For current purposes, where it's just one query per job, I think using one connection per query could be fine -- the Executor doesn't mind waiting. But I do expect that managing EDU connections is something the app will need to do even after we switch to some more robust ID resolution service -- the first version of that service will likely live in Runway and need EDU connections so I think it could be worth just getting some pooling in. Still, I'm happy to pull it out if it feels like too much right now.
Follow-on work
There's some work I'm reserving for follow on PRs: frontend changes and sideloading with EDU.
Frontend updates
Not in this PR, but there will be a pane in the Admin Settings page showing whether EDU creds exist for the partner and, if so, allowing cross-year ID matching to be enabled. If we keep the approach to pooled connections, this might also allow resetting the connection (e.g. you update the creds in the AWS secrets) and want to trigger a refresh.
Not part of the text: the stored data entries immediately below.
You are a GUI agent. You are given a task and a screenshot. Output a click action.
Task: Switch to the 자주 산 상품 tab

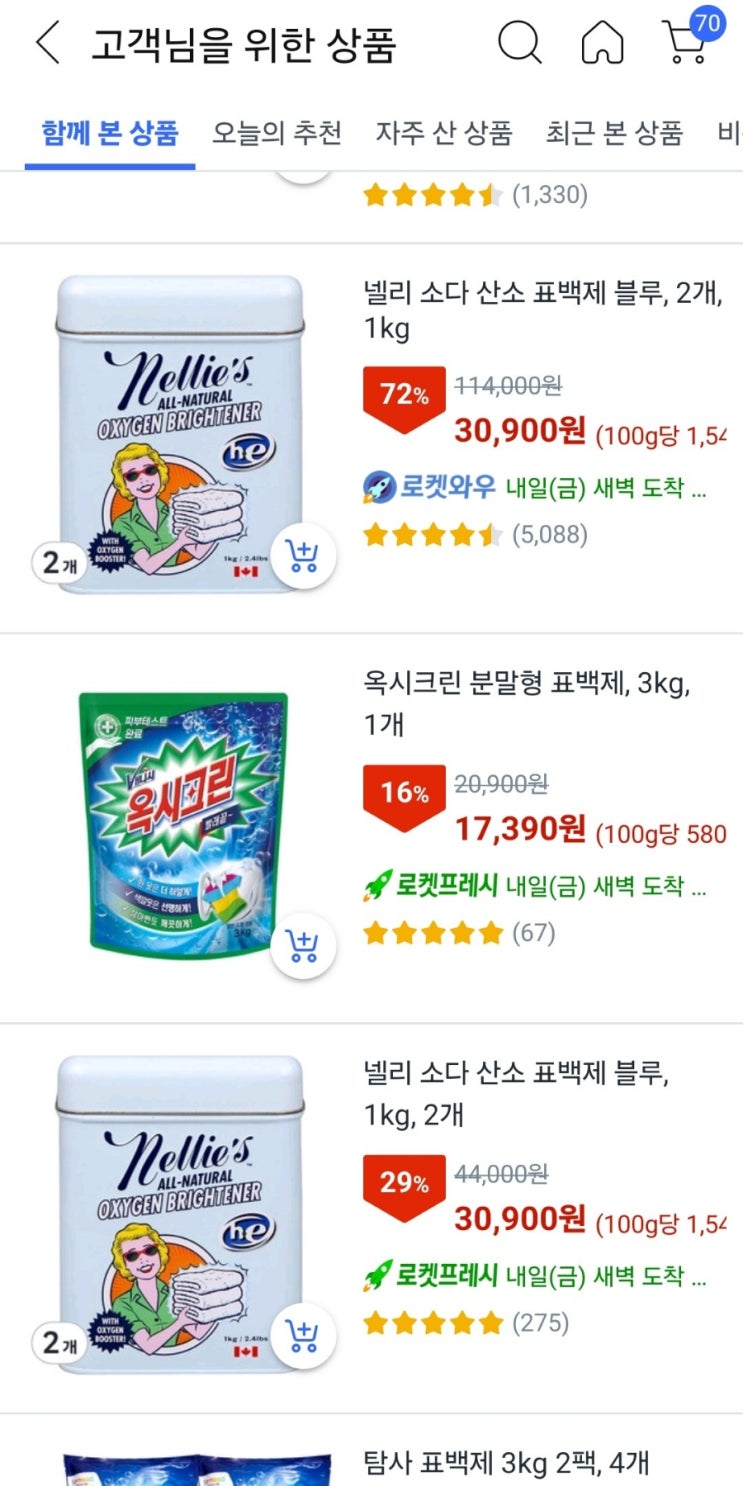444,132
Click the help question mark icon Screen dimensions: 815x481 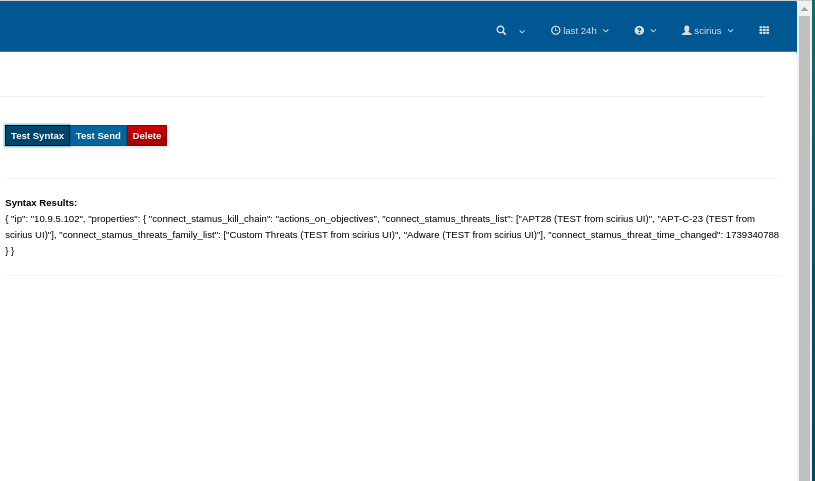639,30
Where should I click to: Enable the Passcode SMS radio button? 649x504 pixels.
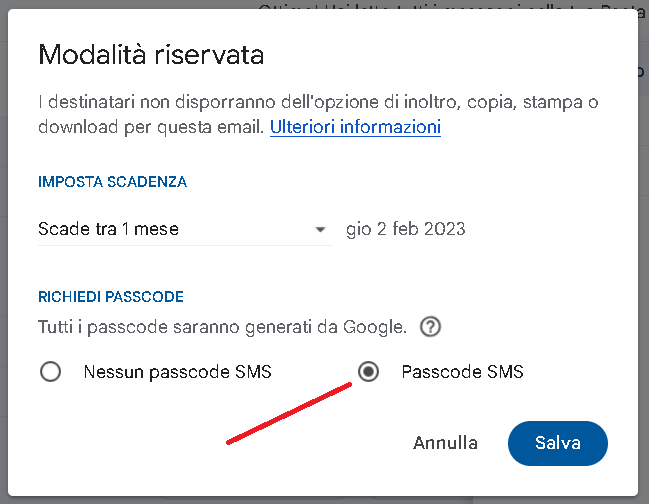(x=369, y=373)
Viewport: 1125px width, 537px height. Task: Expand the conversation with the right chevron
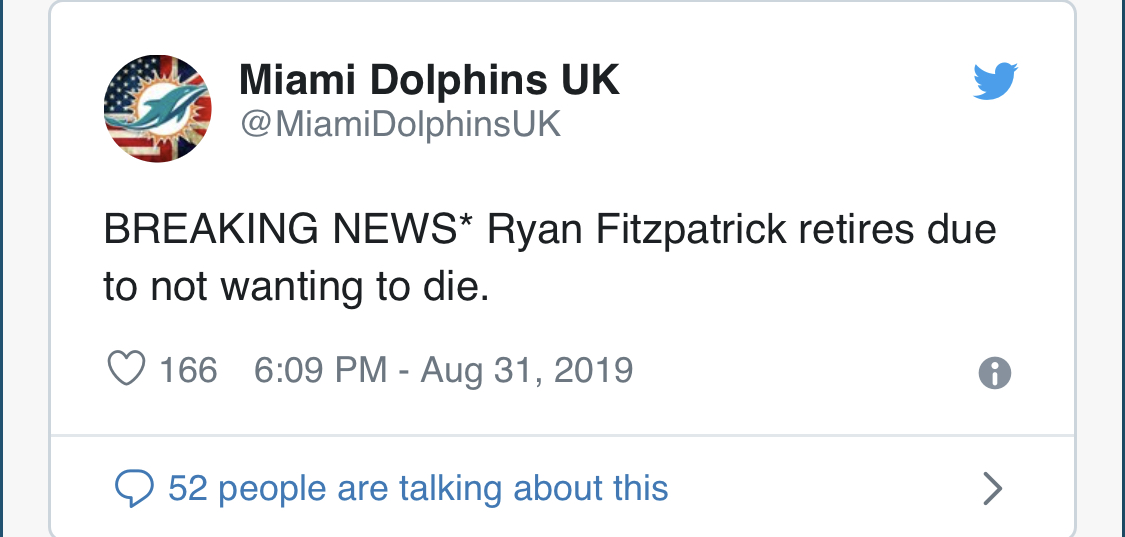click(x=992, y=488)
Additionally, we'll need to clean up some language on the Job View page that implies that if any results were sent to an ODS, all results were sent to an ODS.
What about no-ODS jobs?
With this PR, no-ODS (sideloaded) jobs will continue to use a tenant+year-specific roster file from S3. In a follow-on PR, we'll all no-ODS jobs to use EDU as a roster source if available (while preserving the roster file from S3 option if EDU is not available). This will requires some backend and frontend updates to how we check whether a no-ODS year is available. Given the mix of BE and FE changes, it felt cleanest to just pull this piece out.